A medal ceremony is bizarrely repeated in the Olympic Village after a drug-cited Bulgarian weight lifter surrenders his gold.

A Romanian girl no bigger than a thumb loses a gold medal for taking cold medicine.

A Romanian hammer thrower, the world champion, is led off the track in tears moments before her first throw today when she is declared dirty.

The entire testing and informing process is crazy.

But drugs are crazy.

One banned athlete claims somebody spiked his toothpaste with steroids.

Another guy claims he uses steroids to cure baldness.

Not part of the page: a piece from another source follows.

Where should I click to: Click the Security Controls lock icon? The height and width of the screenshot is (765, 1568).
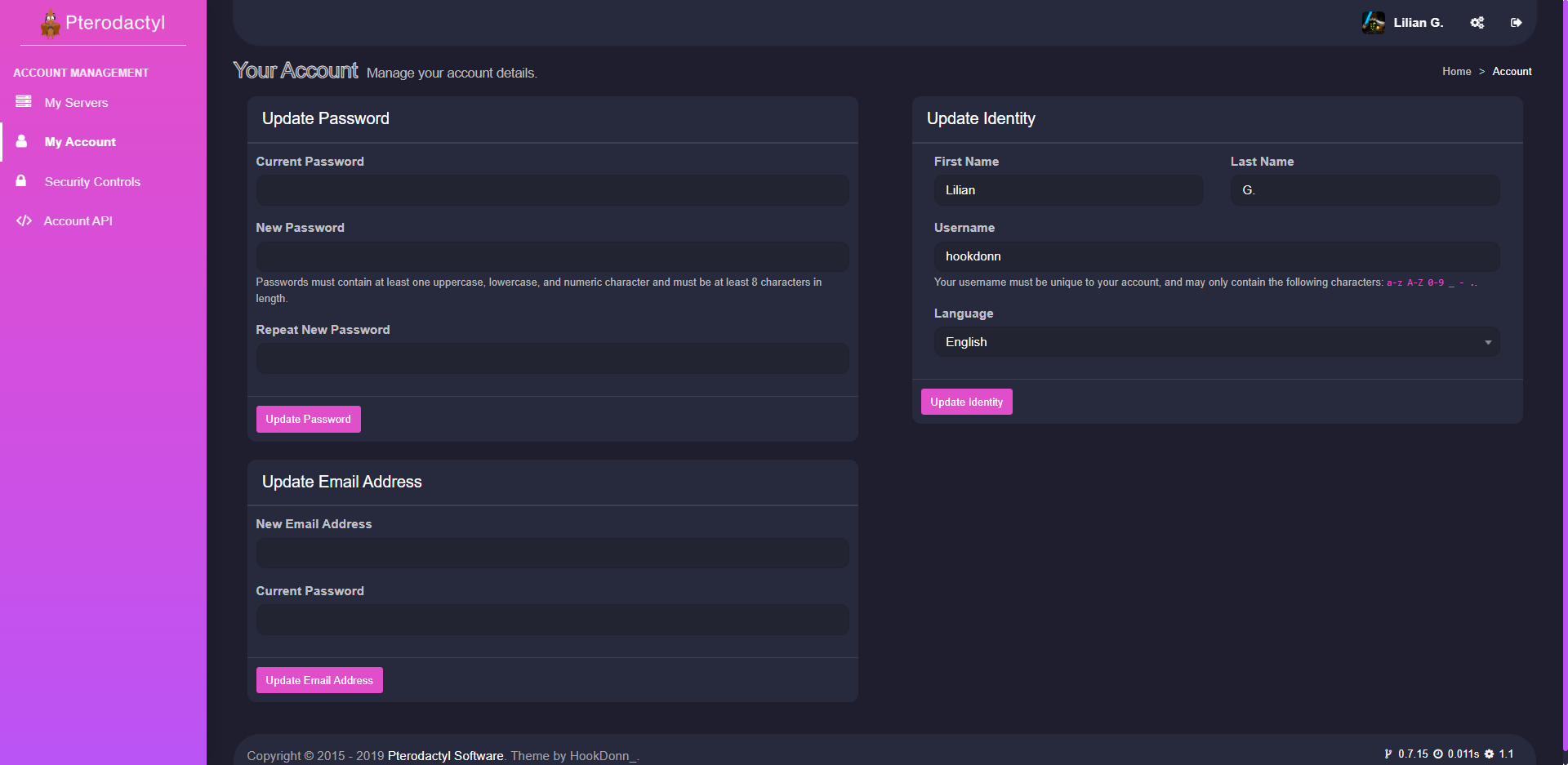coord(21,181)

And so Marion Jones is married to a man who recently failed four tests so badly, one included the presence of 1,000 times the legal limit of a banned substance.

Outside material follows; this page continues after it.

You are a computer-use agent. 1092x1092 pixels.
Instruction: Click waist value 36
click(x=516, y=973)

And she and her husband knew about it, at the latest, shortly before the Olympics.

And yet she did not announce, denounce, or even acknowledge.

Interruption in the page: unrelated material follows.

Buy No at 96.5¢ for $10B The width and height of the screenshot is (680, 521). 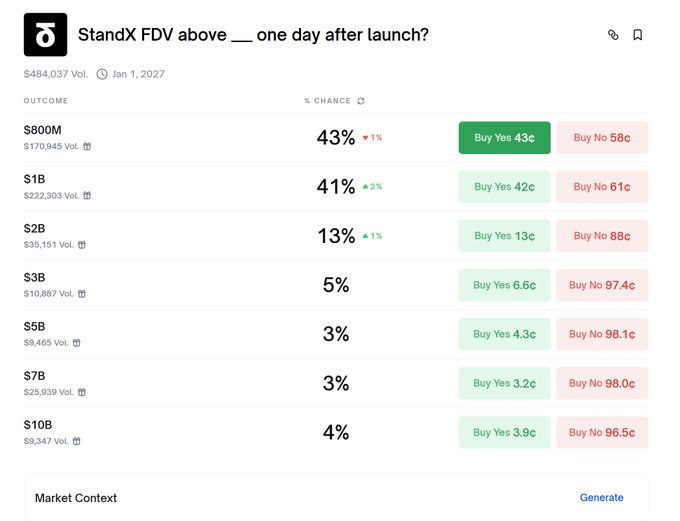click(x=602, y=432)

And, incidentally, in 1997, Jones returned from a virtual two-year absence from the sport to become a world champion after meeting her husband.

So now we must wonder about Marion Jones.

If the U.S. taints, then the U.S. must be tainted.

If the U.S. accuses, then the U.S. must also stand accused.

Four years ago, our swimming folks criticized triple gold-medal swimmer Michelle Smith of Ireland, who improved her times while meeting and marrying a banned shotputter.

Turns out, our swimming folks were right.

Today Jones bears the weight of that truth.

This week, our swimmers have nudged and winked about the cleanliness of Inge de Bruijn, the three-time Dutch gold-medal swimmer with the suddenly fast times and bodily changes.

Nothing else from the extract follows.